Is your AI workload secure?

Sita Lakshmi Sangameswaran
Google Cloud - Community
7 min readJun 21, 2024

In the not-so-distant past, when AI was still largely in the “Is this image a cat or not?” phase, things were much simpler. We didn’t stress too much about nailing perfect ML workflows, and security wasn’t exactly top-of-mind. A decade later, half of the organizations are still okay with hope as a security strategy!

Can we afford to do this in the GenAI era?

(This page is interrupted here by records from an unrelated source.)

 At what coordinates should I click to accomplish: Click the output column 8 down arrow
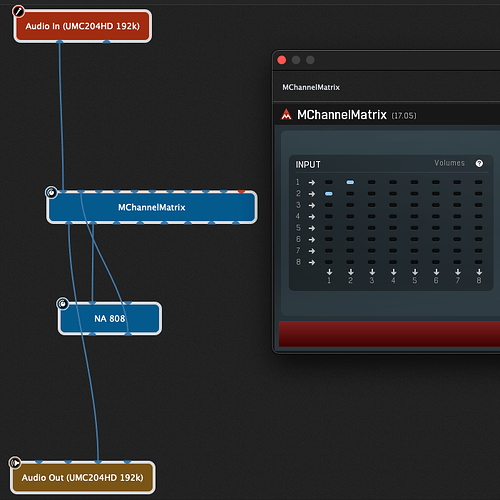(479, 272)
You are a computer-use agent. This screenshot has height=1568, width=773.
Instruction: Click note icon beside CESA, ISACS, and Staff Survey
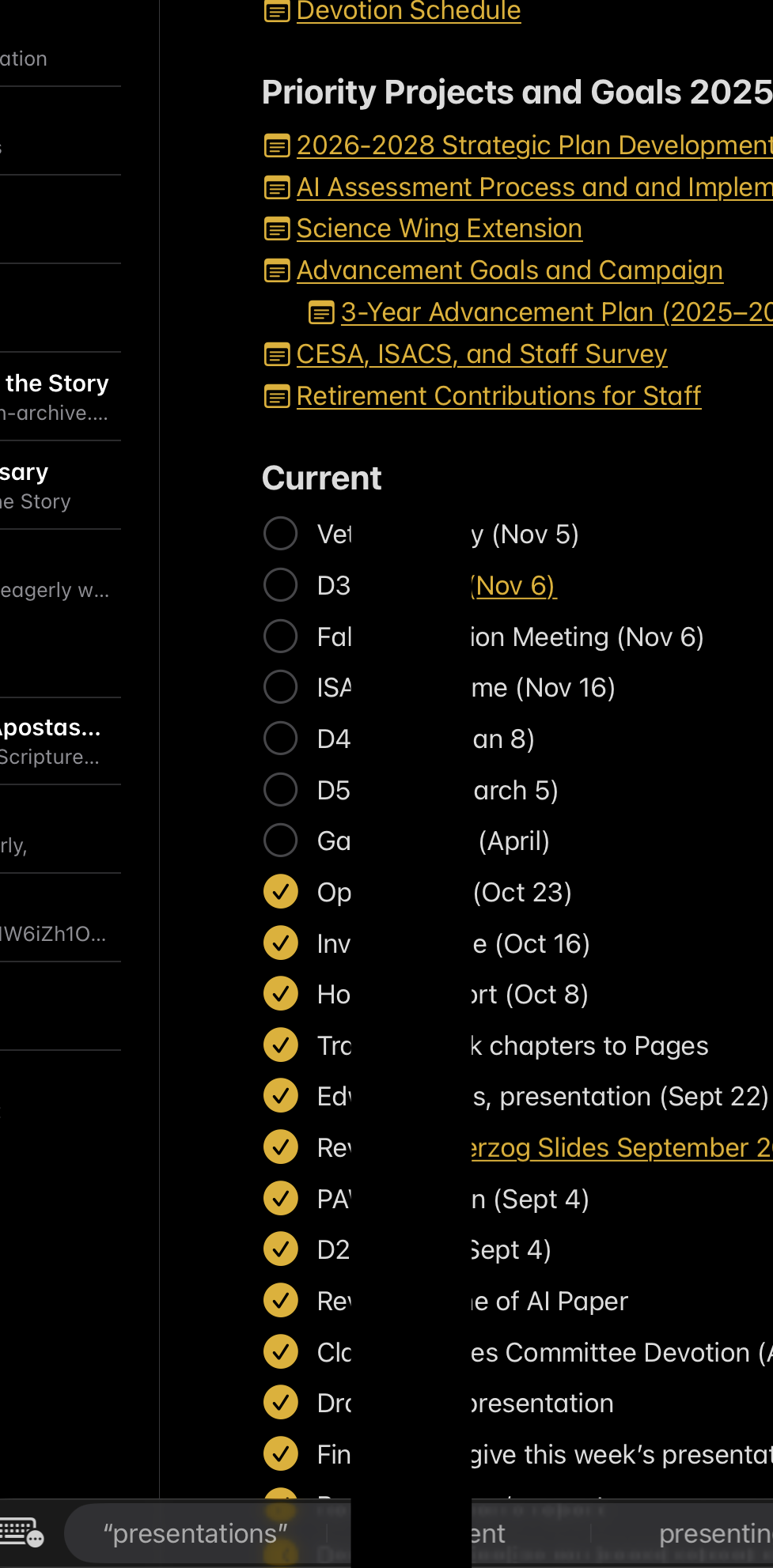click(x=276, y=355)
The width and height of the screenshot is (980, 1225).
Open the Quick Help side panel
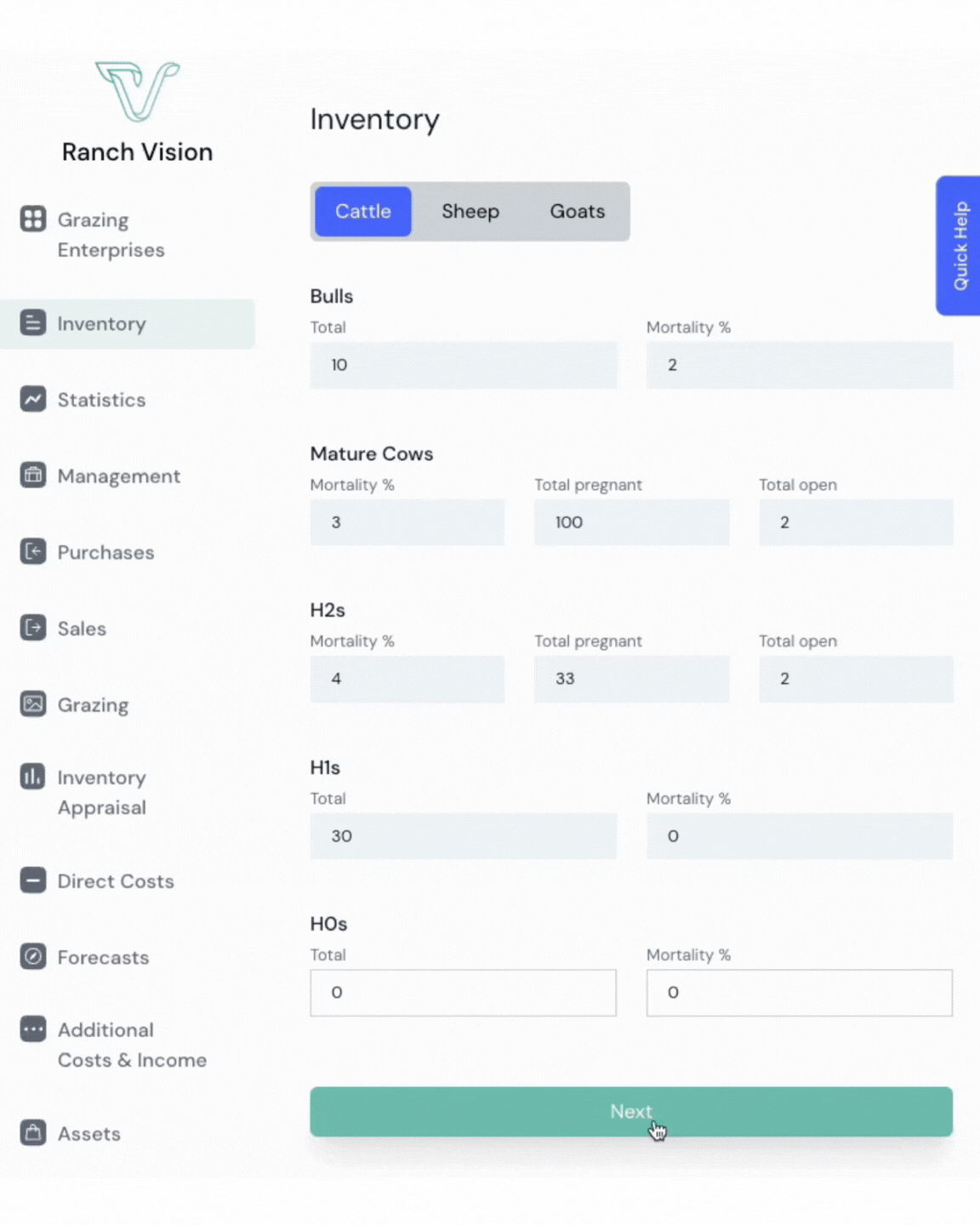(960, 246)
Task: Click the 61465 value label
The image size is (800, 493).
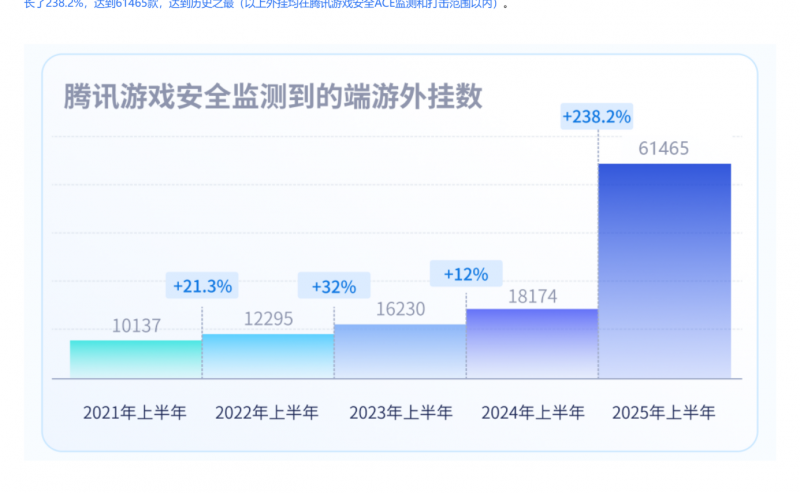Action: click(x=664, y=149)
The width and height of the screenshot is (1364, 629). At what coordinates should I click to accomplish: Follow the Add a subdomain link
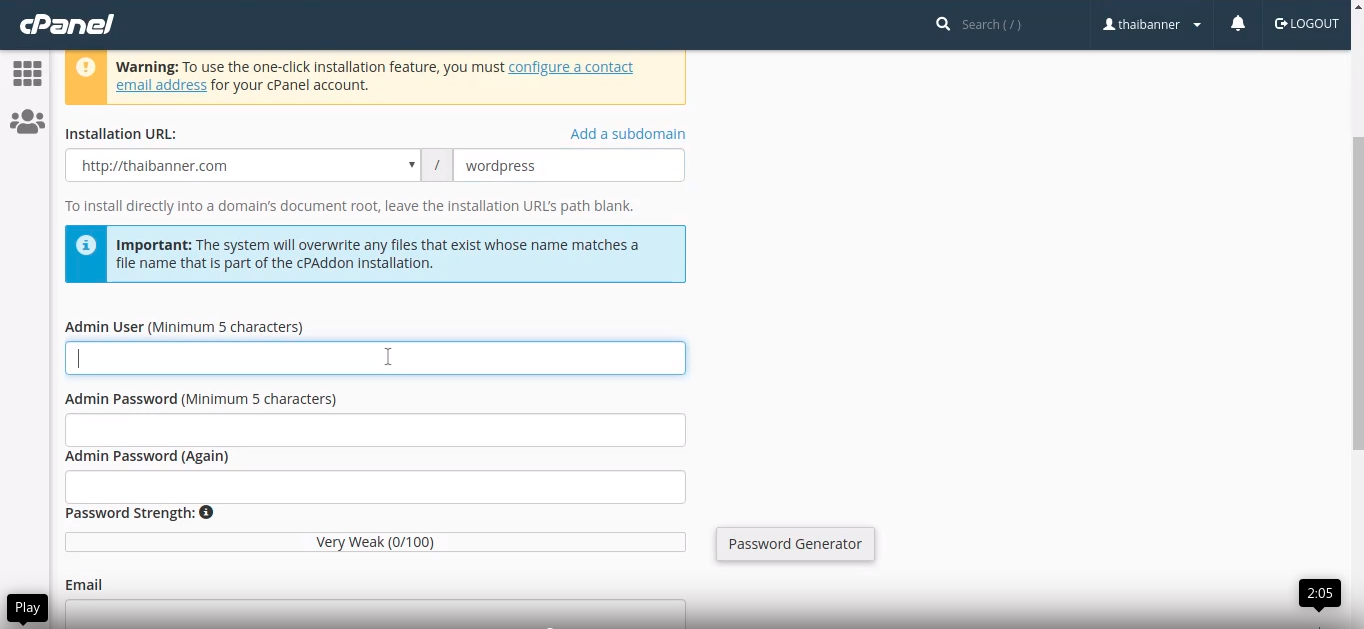coord(627,134)
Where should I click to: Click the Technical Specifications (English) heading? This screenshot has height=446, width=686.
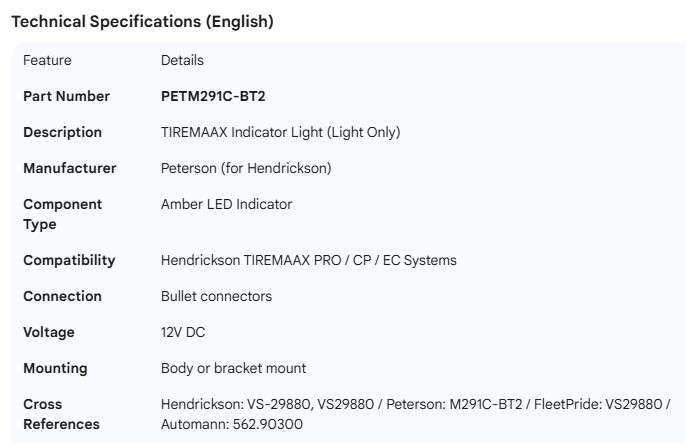[x=142, y=22]
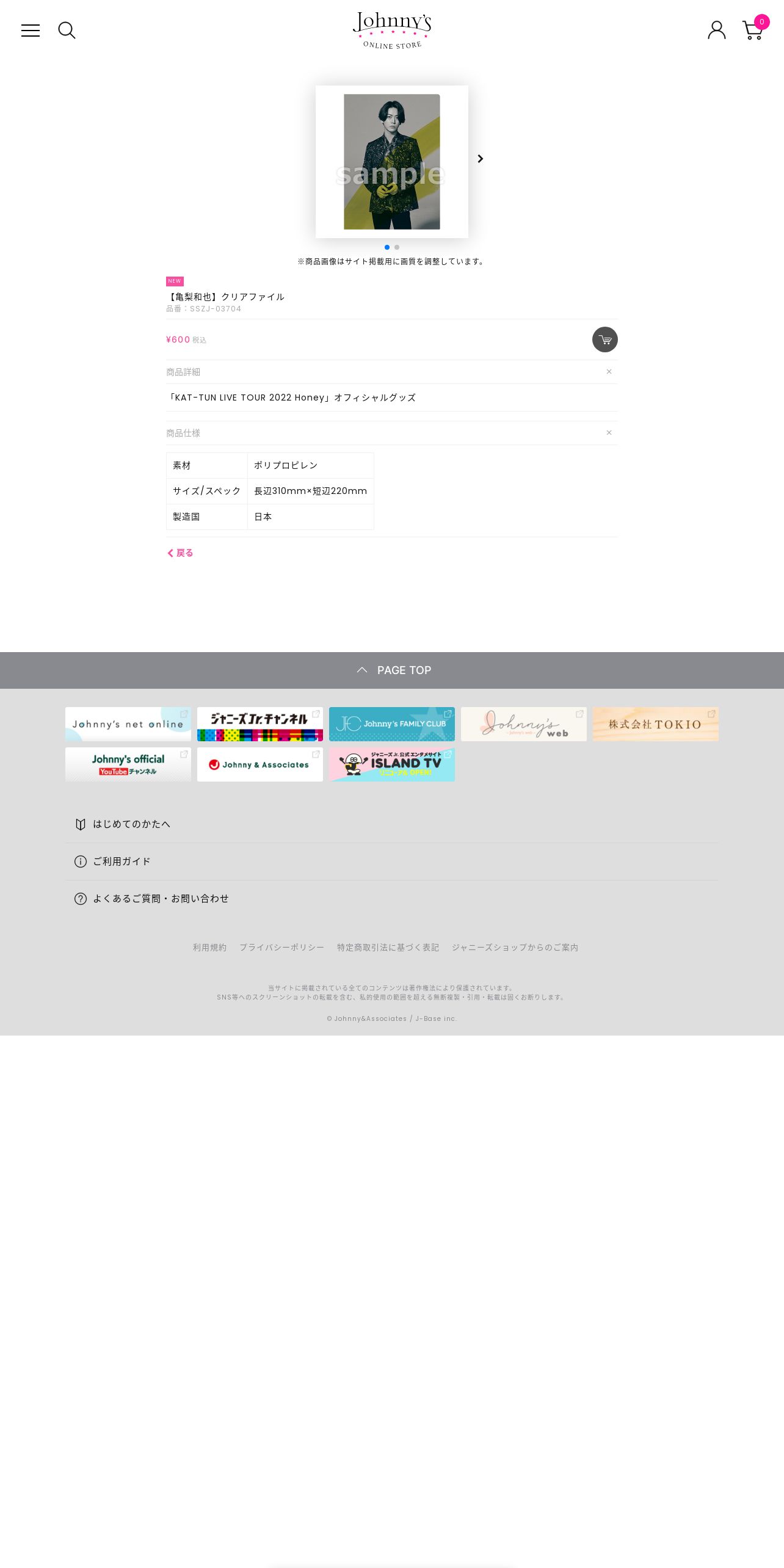Jump to PAGE TOP bar
The image size is (784, 1568).
click(x=392, y=670)
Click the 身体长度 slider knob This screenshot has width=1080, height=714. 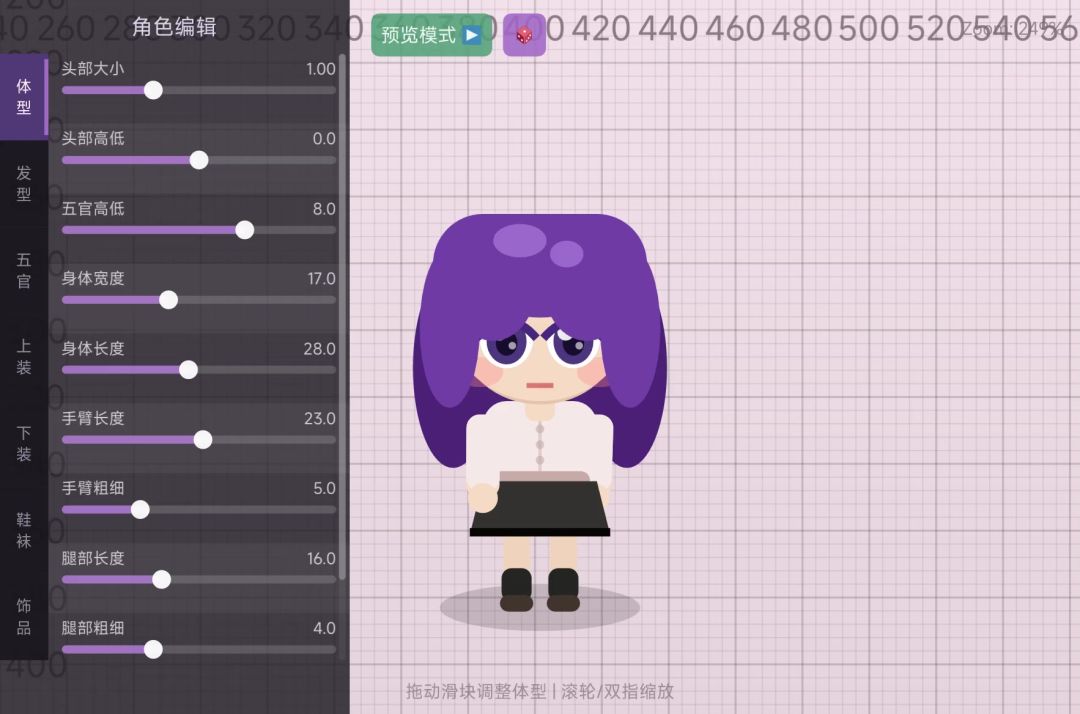click(x=188, y=370)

In the stone-age of ML, we named our models like caveman counting rocks “model-001.ckpt,” “model-009.ckpt,” and so on, relying on rudimentary version control. Then with the advent of MLOps tools, such as MLFlow, KubeFlow, Data Version Control to perform experimentation, orchestration and data management, we transitioned to systematically developing and consuming the models. There was some order in the chaos and the risks felt manageable. But now, with the GenAI explosion, it’s a whole different landscape. Models and data are everywhere, running on everything from your web browser to your smart fridge and even on a 4GB Raspberry Pi. The sheer scale and complexity of today’s AI frontier have opened up Pandora’s box by creating new attack vectors and evolved AI-backed threats.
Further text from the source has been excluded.